## [Excerpt]

_ _ _ _

The Danville Highway (Highway 86) is one of the prettiest roads around, hugging ridges from which you can see for miles, winding down into overgrown bottoms reminiscent of the mountains. Passing through fields and woods, past abandoned stores and schools and old ladies in bright sun bonnets, about 30 miles north of Hillsborough it slips by Yanceyville, the Caswell County seat.
Caswell used to be part of Orange County. In fact, Orange County used to be so large it took days to get from outlying regions to Hillsborough to transact official business. Over the years the counties of Chatham, Guilford, Caswell, Alamance, and parts of Wake and Durham were peeled from Orange to make it more manageable.
The center of Caswell County was near Leasburg, the county seat until 1791 when Person County was plucked from Caswell’s right flank. Leasburg was left dangling near the county line. Desiring a more centrally-located site for its courthouse, the county hired surveyors to find its geographic center. In 1831 the town they planted there was named Yanceyville.

_ _ _ _

## [Set task A]
According to the Caswell County passage, until what year was Leasburg the county seat?
## [Set task B]
Repeat the Caswell County passage word for word from "Caswell used to" to "it more manageable.".

## [Source data]

_ _ _ _

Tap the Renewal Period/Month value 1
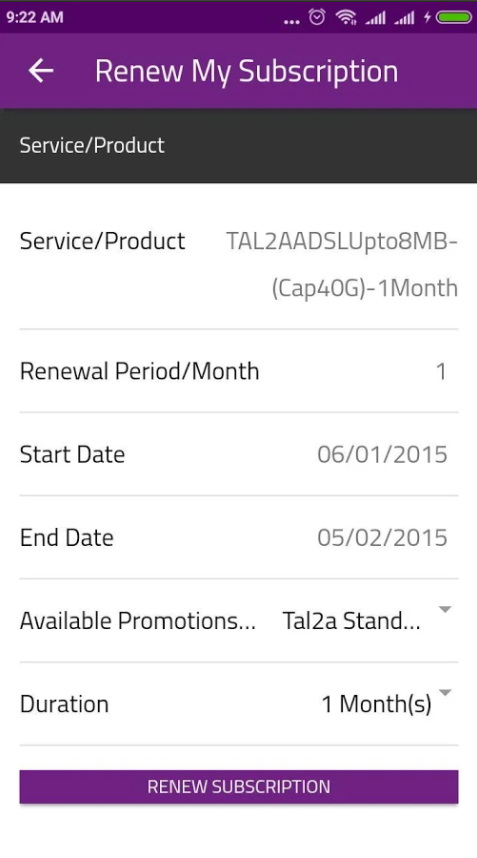The image size is (477, 858). coord(441,372)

_ _ _ _

## [Task output A]
1791

## [Task output B]
Caswell used to be part of Orange County. In fact, Orange County used to be so large it took days to get from outlying regions to Hillsborough to transact official business. Over the years the counties of Chatham, Guilford, Caswell, Alamance, and parts of Wake and Durham were peeled from Orange to make it more manageable.